Simulation of current through cap and voltage across it, notice the constant 480mA up until the cap is fully charged to 4.8V (initial condition used again to see the cap charging):

One last thing, make sure you do not use the LM741 in your final circuit, it's completely obsolete. Choose a decent general purpose rail to rail input/output opamp (rail to rail means it can swing all the way to each rail at the output and handle voltages up to each rail at the input, many opamps, including the 741, cannot do this - another departure from the convenient world of ideal components)

You are confusing ESR, that stands for Equivalent Series Resistance, and the leakage. The first is modeled as a series resistor, and take account of leads resistance, leads-internal plates resistance and so on, and is ideally zero. The second is modeled as a resistor in parallel with the capacitor and takes account of small leakage currents in the dielectric, and is ideally infinity.

The formula you use is correct, but the value you come out with is NOT the ESR, is the leakage resistance. Once the capacitor is charged, if you leave it it slowly discharges trough the leakage resistor with a time constant \$R_{leak}\cdot C\$, so \$R_{leak}\$ is what you calculated, approximately \$50M\Omega\$, that is plausible.

To calculate the ESR you need to measure how long does it take the capacitor to discharge through a much smaller resistor, let's call it \$R_{dis}\$. When you discharghe the capacitor through \$R_{dis}\$ the total resistance through which it discharges is actually \$R_{dis}+R_{ESR}\$, so using the very same formula you used for the leakage resistance you can calculate the ESR.

But is it really that easy? Of course not.

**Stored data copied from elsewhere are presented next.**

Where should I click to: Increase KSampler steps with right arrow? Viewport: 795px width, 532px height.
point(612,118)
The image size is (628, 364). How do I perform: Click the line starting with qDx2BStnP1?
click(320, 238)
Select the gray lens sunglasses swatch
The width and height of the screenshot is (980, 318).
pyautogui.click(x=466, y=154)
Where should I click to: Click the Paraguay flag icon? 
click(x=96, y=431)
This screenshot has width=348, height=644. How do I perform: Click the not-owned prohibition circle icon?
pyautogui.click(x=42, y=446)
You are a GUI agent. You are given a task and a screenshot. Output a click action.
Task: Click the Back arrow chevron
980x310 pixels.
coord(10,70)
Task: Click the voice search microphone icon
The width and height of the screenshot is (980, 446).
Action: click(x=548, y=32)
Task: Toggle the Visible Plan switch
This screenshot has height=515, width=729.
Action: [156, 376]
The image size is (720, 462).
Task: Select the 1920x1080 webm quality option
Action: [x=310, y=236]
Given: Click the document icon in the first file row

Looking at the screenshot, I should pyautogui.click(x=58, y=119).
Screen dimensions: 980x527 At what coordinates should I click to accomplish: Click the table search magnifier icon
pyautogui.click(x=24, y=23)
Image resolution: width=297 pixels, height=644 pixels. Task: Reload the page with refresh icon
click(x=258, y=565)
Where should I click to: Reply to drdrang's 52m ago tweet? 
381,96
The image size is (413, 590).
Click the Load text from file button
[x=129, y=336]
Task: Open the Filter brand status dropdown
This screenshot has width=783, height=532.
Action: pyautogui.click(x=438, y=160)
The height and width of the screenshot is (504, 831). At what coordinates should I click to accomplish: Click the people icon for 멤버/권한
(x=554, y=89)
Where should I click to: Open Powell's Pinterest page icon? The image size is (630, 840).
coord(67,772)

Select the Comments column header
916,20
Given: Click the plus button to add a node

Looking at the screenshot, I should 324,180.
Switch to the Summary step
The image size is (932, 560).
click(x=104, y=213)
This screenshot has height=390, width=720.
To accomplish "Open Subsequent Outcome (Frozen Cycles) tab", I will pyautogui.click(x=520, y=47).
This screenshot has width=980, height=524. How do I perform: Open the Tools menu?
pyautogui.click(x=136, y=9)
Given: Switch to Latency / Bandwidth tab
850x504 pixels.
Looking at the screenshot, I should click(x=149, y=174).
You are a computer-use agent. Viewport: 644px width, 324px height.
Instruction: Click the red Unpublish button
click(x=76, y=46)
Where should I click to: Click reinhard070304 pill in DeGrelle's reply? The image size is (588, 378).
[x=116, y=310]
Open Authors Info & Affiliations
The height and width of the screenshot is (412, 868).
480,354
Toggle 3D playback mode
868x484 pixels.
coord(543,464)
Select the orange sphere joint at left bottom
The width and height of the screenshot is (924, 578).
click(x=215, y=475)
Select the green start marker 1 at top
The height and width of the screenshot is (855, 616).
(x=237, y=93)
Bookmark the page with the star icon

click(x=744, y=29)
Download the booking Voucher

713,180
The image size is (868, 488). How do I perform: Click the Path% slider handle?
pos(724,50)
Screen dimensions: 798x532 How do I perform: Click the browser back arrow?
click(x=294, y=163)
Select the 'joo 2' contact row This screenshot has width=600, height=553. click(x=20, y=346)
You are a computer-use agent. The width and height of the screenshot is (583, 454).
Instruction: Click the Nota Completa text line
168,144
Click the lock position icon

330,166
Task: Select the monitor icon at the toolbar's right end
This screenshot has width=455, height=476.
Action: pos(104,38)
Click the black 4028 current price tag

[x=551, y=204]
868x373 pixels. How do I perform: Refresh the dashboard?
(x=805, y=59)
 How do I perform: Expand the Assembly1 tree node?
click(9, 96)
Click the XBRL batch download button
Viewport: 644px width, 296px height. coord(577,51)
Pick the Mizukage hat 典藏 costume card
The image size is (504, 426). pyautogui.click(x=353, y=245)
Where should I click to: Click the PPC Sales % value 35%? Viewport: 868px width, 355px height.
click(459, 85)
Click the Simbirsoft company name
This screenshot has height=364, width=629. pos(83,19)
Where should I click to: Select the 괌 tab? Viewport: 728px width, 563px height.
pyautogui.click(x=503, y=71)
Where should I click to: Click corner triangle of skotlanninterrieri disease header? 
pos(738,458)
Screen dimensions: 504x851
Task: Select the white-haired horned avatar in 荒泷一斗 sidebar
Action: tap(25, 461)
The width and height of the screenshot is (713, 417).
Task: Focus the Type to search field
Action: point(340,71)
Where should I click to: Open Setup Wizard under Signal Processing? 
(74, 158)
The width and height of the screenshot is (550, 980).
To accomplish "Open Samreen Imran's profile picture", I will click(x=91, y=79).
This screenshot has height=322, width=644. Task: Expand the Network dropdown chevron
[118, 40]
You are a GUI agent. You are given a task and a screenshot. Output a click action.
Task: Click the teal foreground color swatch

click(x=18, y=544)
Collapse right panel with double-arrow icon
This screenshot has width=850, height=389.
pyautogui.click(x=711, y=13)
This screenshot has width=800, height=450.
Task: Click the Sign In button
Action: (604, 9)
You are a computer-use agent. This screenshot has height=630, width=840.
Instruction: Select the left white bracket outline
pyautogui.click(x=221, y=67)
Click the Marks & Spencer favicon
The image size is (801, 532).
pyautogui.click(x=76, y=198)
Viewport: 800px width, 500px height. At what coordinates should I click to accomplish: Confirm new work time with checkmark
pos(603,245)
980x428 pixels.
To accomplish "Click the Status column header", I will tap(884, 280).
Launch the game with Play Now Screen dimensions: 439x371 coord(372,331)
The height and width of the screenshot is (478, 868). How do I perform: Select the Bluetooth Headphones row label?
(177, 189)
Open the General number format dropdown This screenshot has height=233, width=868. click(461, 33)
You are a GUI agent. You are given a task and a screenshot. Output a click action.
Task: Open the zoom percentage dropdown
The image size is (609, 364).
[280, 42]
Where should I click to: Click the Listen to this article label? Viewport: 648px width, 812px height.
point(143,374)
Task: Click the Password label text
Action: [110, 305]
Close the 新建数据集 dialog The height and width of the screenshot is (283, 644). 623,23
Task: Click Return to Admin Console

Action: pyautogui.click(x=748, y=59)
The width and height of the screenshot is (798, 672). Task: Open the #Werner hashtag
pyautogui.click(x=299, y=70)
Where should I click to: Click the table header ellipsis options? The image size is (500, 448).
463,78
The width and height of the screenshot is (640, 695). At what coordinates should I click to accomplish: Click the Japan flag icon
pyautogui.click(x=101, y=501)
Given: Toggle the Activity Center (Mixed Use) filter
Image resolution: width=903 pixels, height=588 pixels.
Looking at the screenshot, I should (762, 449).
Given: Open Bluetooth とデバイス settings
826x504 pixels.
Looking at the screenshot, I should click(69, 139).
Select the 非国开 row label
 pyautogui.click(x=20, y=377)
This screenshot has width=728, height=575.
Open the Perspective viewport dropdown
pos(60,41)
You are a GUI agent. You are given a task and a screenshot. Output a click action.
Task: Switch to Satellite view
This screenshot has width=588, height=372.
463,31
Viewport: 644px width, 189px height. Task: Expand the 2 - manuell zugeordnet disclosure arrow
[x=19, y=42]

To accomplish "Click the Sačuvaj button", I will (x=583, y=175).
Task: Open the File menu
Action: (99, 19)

The ESR is hopefully quite small, tenths of milliohms if you have a very good capacitor up to a few ohms. Since in the formula you have \$R_{dis}+R_{ESR}\$ you don't want an eccessive \$R_{dis}\$ to mask \$R_{ESR}\$. Ok then! Why don't we choose \$R_{dis}=0\Omega\$? Easy question:

• \$0\Omega\$ resistance does not exist. But i can make it small!
• Time. You need to be capable to measure how long does it take to the capacitor to discharge.

If you charge the capacitor to a certain voltage it will take \$\tau\ln{2}\approx0.7\cdot\tau\$ where \$\tau=RC\$. If \$R=R_{ESR}+R_{dis}=1\Omega+1\Omega=2\Omega\$ and \$C=680\mu F\$ that's less than 1ms. Without proper equipment, that is a properly set oscilloscope, you can't easily measure the ESR.

Last but not least, keep in mind that electrolytic capacitors values have a tolerance of \$\pm10\%\$, that leads to: $$ R_{ESR}=\frac{t_{dis}}{\left( C\pm C/10\right)\ln{2}} - R_{dis} $$ with the above numbers, t=1ms, C=\$680\mu F\$, \$R_{dis}=1\Omega\$, this translates to: $$ R_{ESR}\in\left[0.91,1.33\right]\Omega $$ That's 10% down and over 30% up.